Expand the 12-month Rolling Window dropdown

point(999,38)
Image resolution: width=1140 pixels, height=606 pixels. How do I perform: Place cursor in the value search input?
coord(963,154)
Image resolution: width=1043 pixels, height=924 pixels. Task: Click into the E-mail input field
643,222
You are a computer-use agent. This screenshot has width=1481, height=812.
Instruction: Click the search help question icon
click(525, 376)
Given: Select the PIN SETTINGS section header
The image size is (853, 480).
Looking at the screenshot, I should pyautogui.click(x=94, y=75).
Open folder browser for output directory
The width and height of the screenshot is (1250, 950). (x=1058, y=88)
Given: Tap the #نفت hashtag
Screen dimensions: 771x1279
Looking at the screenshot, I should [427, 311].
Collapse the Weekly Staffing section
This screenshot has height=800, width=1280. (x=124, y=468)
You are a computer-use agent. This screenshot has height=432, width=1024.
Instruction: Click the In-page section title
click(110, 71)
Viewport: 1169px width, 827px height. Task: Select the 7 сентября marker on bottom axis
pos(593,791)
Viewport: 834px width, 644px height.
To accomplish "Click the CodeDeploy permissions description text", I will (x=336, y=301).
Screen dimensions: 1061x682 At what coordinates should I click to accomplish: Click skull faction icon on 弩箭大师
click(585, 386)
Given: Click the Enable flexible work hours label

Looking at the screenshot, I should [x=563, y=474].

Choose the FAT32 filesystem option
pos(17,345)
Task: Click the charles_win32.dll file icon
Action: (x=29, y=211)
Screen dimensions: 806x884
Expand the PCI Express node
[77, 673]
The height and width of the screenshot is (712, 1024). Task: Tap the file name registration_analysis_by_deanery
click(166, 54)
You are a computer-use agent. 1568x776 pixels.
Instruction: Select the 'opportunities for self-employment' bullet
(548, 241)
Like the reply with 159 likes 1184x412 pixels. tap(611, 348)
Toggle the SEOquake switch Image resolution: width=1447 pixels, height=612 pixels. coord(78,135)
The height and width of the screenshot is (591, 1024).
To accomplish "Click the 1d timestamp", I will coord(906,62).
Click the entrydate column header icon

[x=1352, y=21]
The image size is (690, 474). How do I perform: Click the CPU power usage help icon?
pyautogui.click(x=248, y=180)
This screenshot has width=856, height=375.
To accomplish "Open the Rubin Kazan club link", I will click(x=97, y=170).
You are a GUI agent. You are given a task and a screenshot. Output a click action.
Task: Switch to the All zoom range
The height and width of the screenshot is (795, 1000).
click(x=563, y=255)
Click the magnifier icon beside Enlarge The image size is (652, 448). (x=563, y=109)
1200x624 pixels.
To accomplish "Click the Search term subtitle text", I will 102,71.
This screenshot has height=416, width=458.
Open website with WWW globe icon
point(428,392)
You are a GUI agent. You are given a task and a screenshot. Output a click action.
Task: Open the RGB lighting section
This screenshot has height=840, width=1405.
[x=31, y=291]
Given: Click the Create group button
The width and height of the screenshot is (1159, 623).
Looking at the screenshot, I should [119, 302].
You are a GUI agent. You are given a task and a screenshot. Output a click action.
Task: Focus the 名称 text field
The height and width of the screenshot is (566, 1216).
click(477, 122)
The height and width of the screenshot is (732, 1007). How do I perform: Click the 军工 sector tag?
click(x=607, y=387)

## WHAT TO WORK ON
Line by line, retype all the entries exactly as they are shown.

## REPLY TO THE TASK
Expand the 12-month Rolling Window dropdown

point(999,38)
Image resolution: width=1140 pixels, height=606 pixels. How do I perform: Place cursor in the value search input?
coord(963,154)
Image resolution: width=1043 pixels, height=924 pixels. Task: Click into the E-mail input field
643,222
You are a computer-use agent. This screenshot has width=1481, height=812.
Instruction: Click the search help question icon
click(525, 376)
Given: Select the PIN SETTINGS section header
The image size is (853, 480).
Looking at the screenshot, I should pyautogui.click(x=94, y=75).
Open folder browser for output directory
The width and height of the screenshot is (1250, 950). (x=1058, y=88)
Given: Tap the #نفت hashtag
Screen dimensions: 771x1279
Looking at the screenshot, I should [427, 311].
Collapse the Weekly Staffing section
This screenshot has height=800, width=1280. (x=124, y=468)
You are a computer-use agent. This screenshot has height=432, width=1024.
Instruction: Click the In-page section title
click(110, 71)
Viewport: 1169px width, 827px height. Task: Select the 7 сентября marker on bottom axis
pos(593,791)
Viewport: 834px width, 644px height.
To accomplish "Click the CodeDeploy permissions description text", I will (x=336, y=301).
Screen dimensions: 1061x682 At what coordinates should I click to accomplish: Click skull faction icon on 弩箭大师
click(585, 386)
Given: Click the Enable flexible work hours label

Looking at the screenshot, I should [x=563, y=474].

Choose the FAT32 filesystem option
pos(17,345)
Task: Click the charles_win32.dll file icon
Action: (x=29, y=211)
Screen dimensions: 806x884
Expand the PCI Express node
[77, 673]
The height and width of the screenshot is (712, 1024). Task: Tap the file name registration_analysis_by_deanery
click(166, 54)
You are a computer-use agent. 1568x776 pixels.
Instruction: Select the 'opportunities for self-employment' bullet
(548, 241)
Like the reply with 159 likes 1184x412 pixels. tap(611, 348)
Toggle the SEOquake switch Image resolution: width=1447 pixels, height=612 pixels. coord(78,135)
The height and width of the screenshot is (591, 1024).
To accomplish "Click the 1d timestamp", I will coord(906,62).
Click the entrydate column header icon

[x=1352, y=21]
The image size is (690, 474). How do I perform: Click the CPU power usage help icon?
pyautogui.click(x=248, y=180)
This screenshot has width=856, height=375.
To accomplish "Open the Rubin Kazan club link", I will click(x=97, y=170).
You are a GUI agent. You are given a task and a screenshot. Output a click action.
Task: Switch to the All zoom range
The height and width of the screenshot is (795, 1000).
click(x=563, y=255)
Click the magnifier icon beside Enlarge The image size is (652, 448). (x=563, y=109)
1200x624 pixels.
To accomplish "Click the Search term subtitle text", I will 102,71.
This screenshot has height=416, width=458.
Open website with WWW globe icon
point(428,392)
You are a GUI agent. You are given a task and a screenshot. Output a click action.
Task: Open the RGB lighting section
This screenshot has height=840, width=1405.
[x=31, y=291]
Given: Click the Create group button
The width and height of the screenshot is (1159, 623).
Looking at the screenshot, I should [119, 302].
You are a GUI agent. You are given a task and a screenshot. Output a click action.
Task: Focus the 名称 text field
The height and width of the screenshot is (566, 1216).
click(477, 122)
The height and width of the screenshot is (732, 1007). How do I perform: Click the 军工 sector tag?
click(x=607, y=387)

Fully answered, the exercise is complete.